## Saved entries
>>>

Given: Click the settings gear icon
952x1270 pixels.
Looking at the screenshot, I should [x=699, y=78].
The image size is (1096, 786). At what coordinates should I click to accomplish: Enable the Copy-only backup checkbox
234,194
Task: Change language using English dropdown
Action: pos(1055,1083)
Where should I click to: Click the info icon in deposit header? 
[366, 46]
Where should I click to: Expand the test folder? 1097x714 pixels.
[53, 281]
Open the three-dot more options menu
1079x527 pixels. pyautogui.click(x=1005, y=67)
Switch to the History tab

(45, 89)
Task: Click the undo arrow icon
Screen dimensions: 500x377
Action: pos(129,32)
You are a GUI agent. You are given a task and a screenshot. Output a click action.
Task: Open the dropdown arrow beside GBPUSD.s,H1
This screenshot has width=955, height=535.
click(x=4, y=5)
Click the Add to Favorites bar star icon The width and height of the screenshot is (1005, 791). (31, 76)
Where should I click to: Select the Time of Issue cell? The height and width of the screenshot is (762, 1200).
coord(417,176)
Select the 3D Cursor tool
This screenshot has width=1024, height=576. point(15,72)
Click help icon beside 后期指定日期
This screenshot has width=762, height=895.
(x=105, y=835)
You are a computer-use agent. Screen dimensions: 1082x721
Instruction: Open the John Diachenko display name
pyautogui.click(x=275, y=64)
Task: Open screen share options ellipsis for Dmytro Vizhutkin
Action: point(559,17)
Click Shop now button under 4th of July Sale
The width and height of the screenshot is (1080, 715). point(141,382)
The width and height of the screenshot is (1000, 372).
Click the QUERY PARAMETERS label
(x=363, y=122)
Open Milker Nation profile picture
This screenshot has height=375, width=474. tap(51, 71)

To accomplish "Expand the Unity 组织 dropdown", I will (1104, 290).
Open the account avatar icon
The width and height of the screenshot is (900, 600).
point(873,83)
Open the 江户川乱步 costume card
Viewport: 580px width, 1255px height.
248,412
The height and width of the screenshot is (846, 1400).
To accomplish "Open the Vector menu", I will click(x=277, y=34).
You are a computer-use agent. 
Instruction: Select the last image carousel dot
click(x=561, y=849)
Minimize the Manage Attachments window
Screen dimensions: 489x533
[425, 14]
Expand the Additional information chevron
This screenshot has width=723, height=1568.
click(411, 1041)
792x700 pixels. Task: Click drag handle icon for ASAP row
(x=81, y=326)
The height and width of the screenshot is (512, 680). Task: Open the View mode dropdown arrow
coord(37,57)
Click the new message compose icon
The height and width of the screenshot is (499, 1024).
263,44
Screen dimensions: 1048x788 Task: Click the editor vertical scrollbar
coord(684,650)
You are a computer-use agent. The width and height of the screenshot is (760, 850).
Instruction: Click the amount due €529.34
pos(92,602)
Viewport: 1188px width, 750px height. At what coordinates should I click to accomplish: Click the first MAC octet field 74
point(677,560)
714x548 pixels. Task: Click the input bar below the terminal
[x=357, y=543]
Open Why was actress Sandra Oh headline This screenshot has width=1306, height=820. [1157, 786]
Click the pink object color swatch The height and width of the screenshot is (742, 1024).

<<<

## What this task involves
An exact restatement of the data is required.

## Exercise response
Given: Click the settings gear icon
952x1270 pixels.
Looking at the screenshot, I should [x=699, y=78].
The image size is (1096, 786). At what coordinates should I click to accomplish: Enable the Copy-only backup checkbox
234,194
Task: Change language using English dropdown
Action: pos(1055,1083)
Where should I click to: Click the info icon in deposit header? 
[366, 46]
Where should I click to: Expand the test folder? 1097x714 pixels.
[53, 281]
Open the three-dot more options menu
1079x527 pixels. pyautogui.click(x=1005, y=67)
Switch to the History tab

(45, 89)
Task: Click the undo arrow icon
Screen dimensions: 500x377
Action: pos(129,32)
You are a GUI agent. You are given a task and a screenshot. Output a click action.
Task: Open the dropdown arrow beside GBPUSD.s,H1
This screenshot has width=955, height=535.
click(x=4, y=5)
Click the Add to Favorites bar star icon The width and height of the screenshot is (1005, 791). (31, 76)
Where should I click to: Select the Time of Issue cell? The height and width of the screenshot is (762, 1200).
coord(417,176)
Select the 3D Cursor tool
This screenshot has width=1024, height=576. point(15,72)
Click help icon beside 后期指定日期
This screenshot has width=762, height=895.
(x=105, y=835)
You are a computer-use agent. Screen dimensions: 1082x721
Instruction: Open the John Diachenko display name
pyautogui.click(x=275, y=64)
Task: Open screen share options ellipsis for Dmytro Vizhutkin
Action: point(559,17)
Click Shop now button under 4th of July Sale
The width and height of the screenshot is (1080, 715). point(141,382)
The width and height of the screenshot is (1000, 372).
Click the QUERY PARAMETERS label
(x=363, y=122)
Open Milker Nation profile picture
This screenshot has height=375, width=474. tap(51, 71)

To accomplish "Expand the Unity 组织 dropdown", I will (1104, 290).
Open the account avatar icon
The width and height of the screenshot is (900, 600).
point(873,83)
Open the 江户川乱步 costume card
Viewport: 580px width, 1255px height.
248,412
The height and width of the screenshot is (846, 1400).
To accomplish "Open the Vector menu", I will click(x=277, y=34).
You are a computer-use agent. 
Instruction: Select the last image carousel dot
click(x=561, y=849)
Minimize the Manage Attachments window
Screen dimensions: 489x533
[425, 14]
Expand the Additional information chevron
This screenshot has width=723, height=1568.
click(411, 1041)
792x700 pixels. Task: Click drag handle icon for ASAP row
(x=81, y=326)
The height and width of the screenshot is (512, 680). Task: Open the View mode dropdown arrow
coord(37,57)
Click the new message compose icon
The height and width of the screenshot is (499, 1024).
263,44
Screen dimensions: 1048x788 Task: Click the editor vertical scrollbar
coord(684,650)
You are a computer-use agent. The width and height of the screenshot is (760, 850).
Instruction: Click the amount due €529.34
pos(92,602)
Viewport: 1188px width, 750px height. At what coordinates should I click to accomplish: Click the first MAC octet field 74
point(677,560)
714x548 pixels. Task: Click the input bar below the terminal
[x=357, y=543]
Open Why was actress Sandra Oh headline This screenshot has width=1306, height=820. [1157, 786]
Click the pink object color swatch The height and width of the screenshot is (742, 1024).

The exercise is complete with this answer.